Not surprisingly, SOX compliance was at the top of the list of which processes should be templated, although the votes were pretty evenly spread over all of the business processes surveyed.

Global 360 Active Compliance Framework

I watched a webinar earlier this week about BPM and compliance, a topic that I’ve been working on for a while, in which Global 360 announced their Active Compliance Framework (today’s Computer Business Review also reviewed their announcement). The speakers were from Doculabs and BWise, the latter of which has just partnered with Global 360 (and a bunch of other ECM/BPM vendors) for a compliance offering. Global 360 states the advantages of their compliance framework as follows:

Improved Compliance & Risk Management (i.e., do a better job of being compliant)

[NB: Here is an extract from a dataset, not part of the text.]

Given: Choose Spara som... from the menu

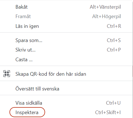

  • Standardized, structured approach
  • Focused on highest risk controls & processes
  • Centralized visibility and control

Reduced Compliance Costs (i.e., be compliant in a more cost-effective way)

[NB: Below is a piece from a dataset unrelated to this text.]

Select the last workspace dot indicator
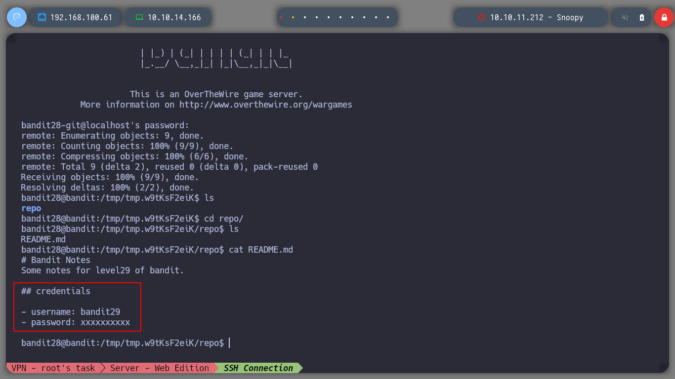The height and width of the screenshot is (379, 675). point(388,17)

  • Reduced project costs via control reduction based on risk
  • Reduced testing costs for remaining controls via automation
  • Eliminated testing costs for continuously compliant processes

Process Optimization & Control (i.e., provide an opportunity to optimize your business processes)

  • Optimize process performance while increasing control
  • Proactive compliance issue visibility, notification
  • Evolution from obligation to optimization

I liked the focus on the last of these sections, or what they called “from obligation to optimization”: changing the organization’s attitude from compliance being a chore that they’re forced to implement, to compliance being an opportunity to improve business processes through standardization and measurement.

If, like 1/3 of Doculabs’ current customers, compliance is one of your highest priorities for 2005, it’s worth your time to check out compliance solutions like this from ECM/BPM vendors. The whole compliance field is still chaotic; a Gartner report on compliance management software lists 26 vendors and clearly states that the compliance market is not mature:

A key finding of our research is that there is no comprehensive compliance management application. Whether buying from one or many vendors to get a solution, you will need significant services for implementation and integration.

Partnerships like the one between Global 360 and BWise start to address this problem, but there’s still a long way to go before we can even agree on what “compliance management software” is.

BPM and compliance

I happened across this article on how Sarbanes-Oxley is a “business blessing in disguise” since it can show you where your organization’s weak points lie, so that presumably you can fix them. Although it’s primarily discussing ERP systems, this same concept (business improvement/competitive advantage through compliance) is an area that I’m addressing for a client right now by looking at how BPM fits into the compliance big picture. That has me thinking about all sorts of things: BPM, business intelligence, business rules, performance management, compliance, and how they all fit together. You can be sure that there will be more on this in the future.

BPM in compliance

I’m listening in on a Ziff Davis webinar “The State of Business Integration: An Overview of Patterns and Best Practices”, featuring Ajay Patel, VP of of Server Technology for Oracle. In the course of the webinar, they’ve been doing a few listener polls, and this one was particularly interesting:

In other words, 27% of the webinar listeners consider BPM to be the most important technology for their compliance efforts, second only to corporate reporting/BI at 33%.